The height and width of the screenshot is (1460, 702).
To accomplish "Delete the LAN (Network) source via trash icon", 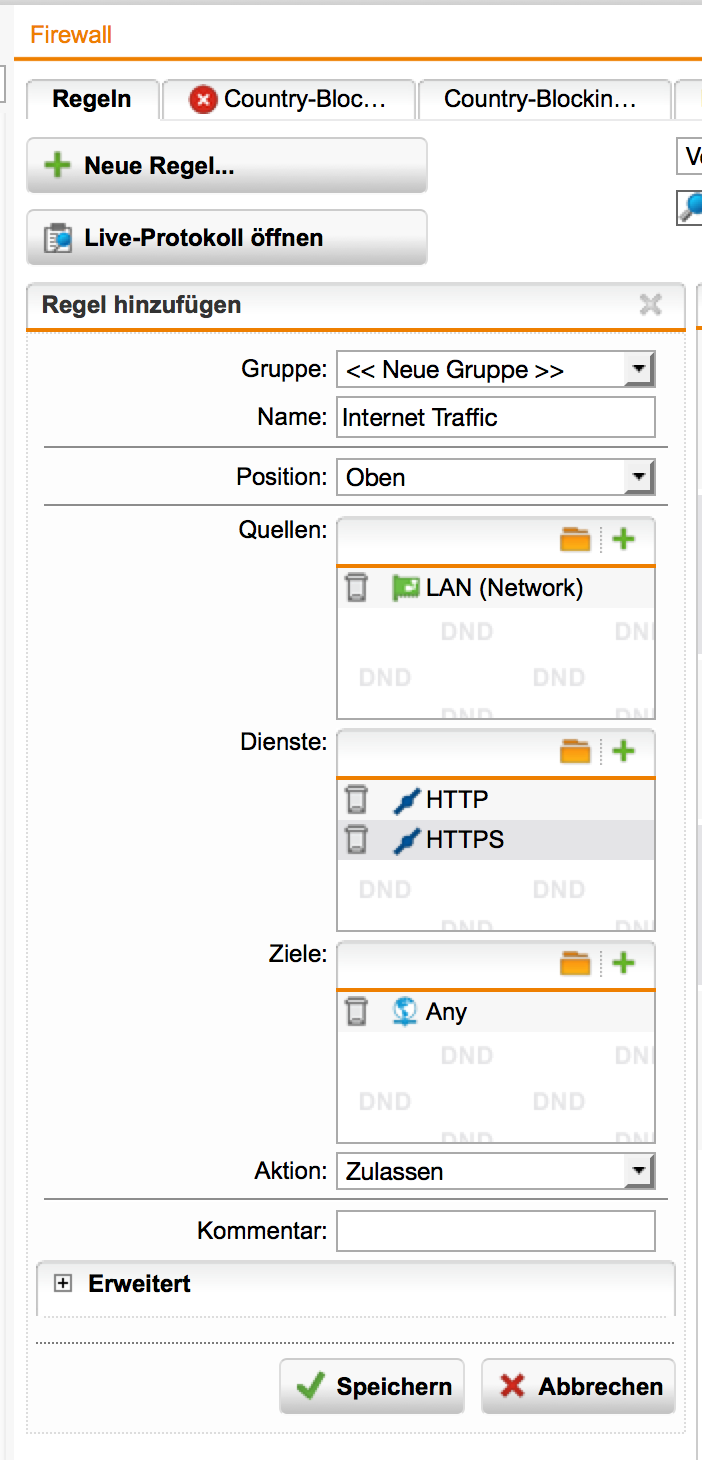I will (x=357, y=588).
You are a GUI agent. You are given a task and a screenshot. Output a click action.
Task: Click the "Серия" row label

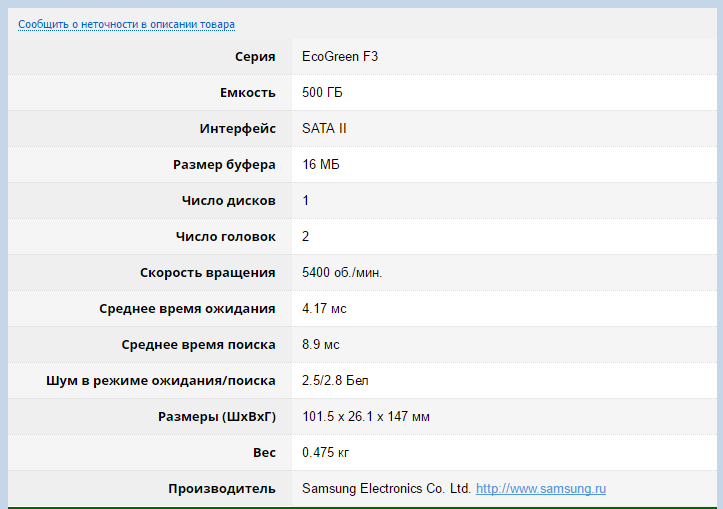[255, 56]
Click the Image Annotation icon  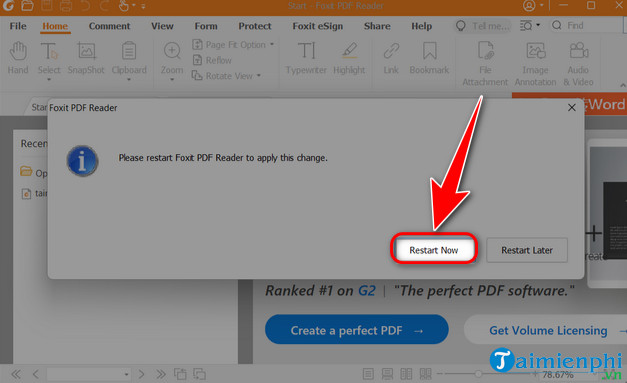(535, 64)
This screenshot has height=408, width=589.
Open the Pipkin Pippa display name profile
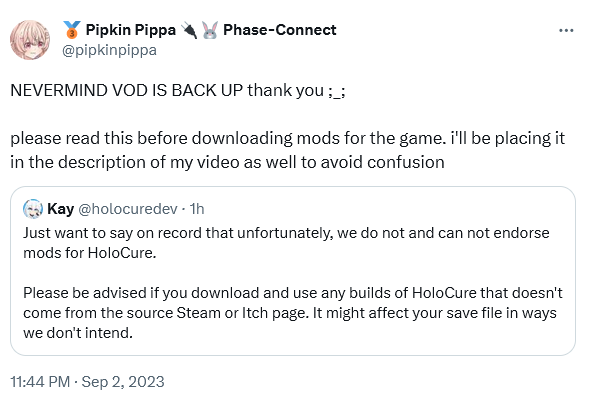(130, 30)
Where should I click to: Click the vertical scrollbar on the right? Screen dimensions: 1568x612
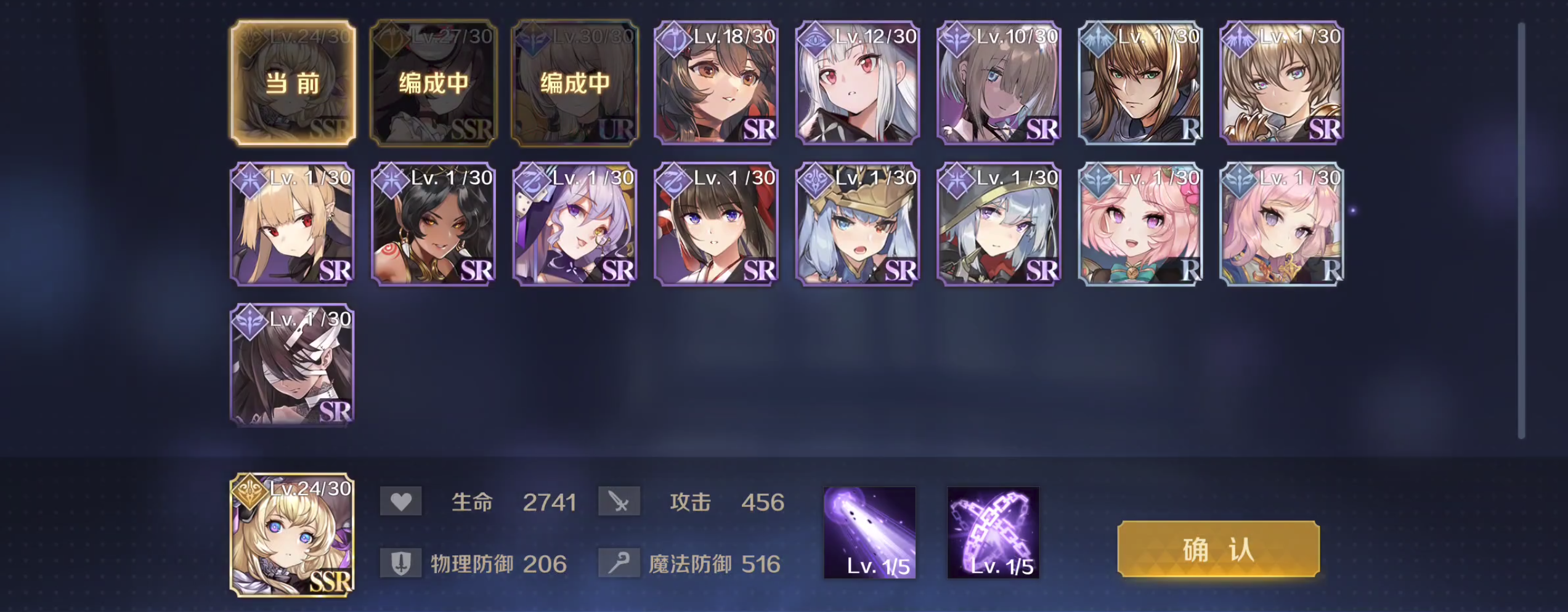(x=1521, y=231)
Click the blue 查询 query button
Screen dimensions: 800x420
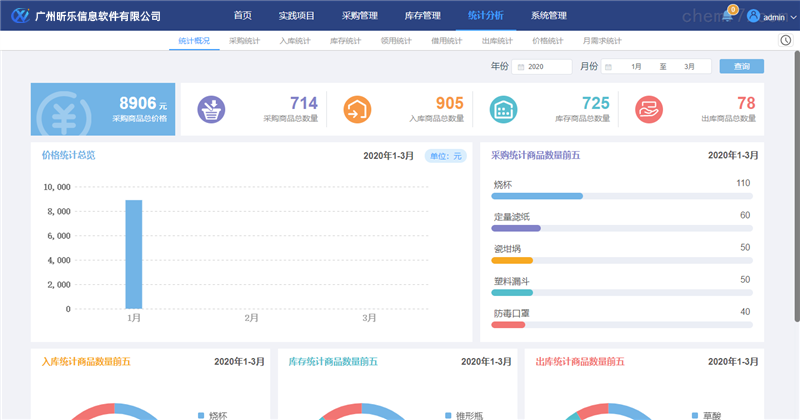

*Work required*. Apply a filter to the listing above so that only lines with "screenshot" are kept, and copy those lines.

*Exercise solution*.
The height and width of the screenshot is (1460, 702).
You are a GUI agent. You are given a task and a screenshot. Output a click action.
This screenshot has height=408, width=589.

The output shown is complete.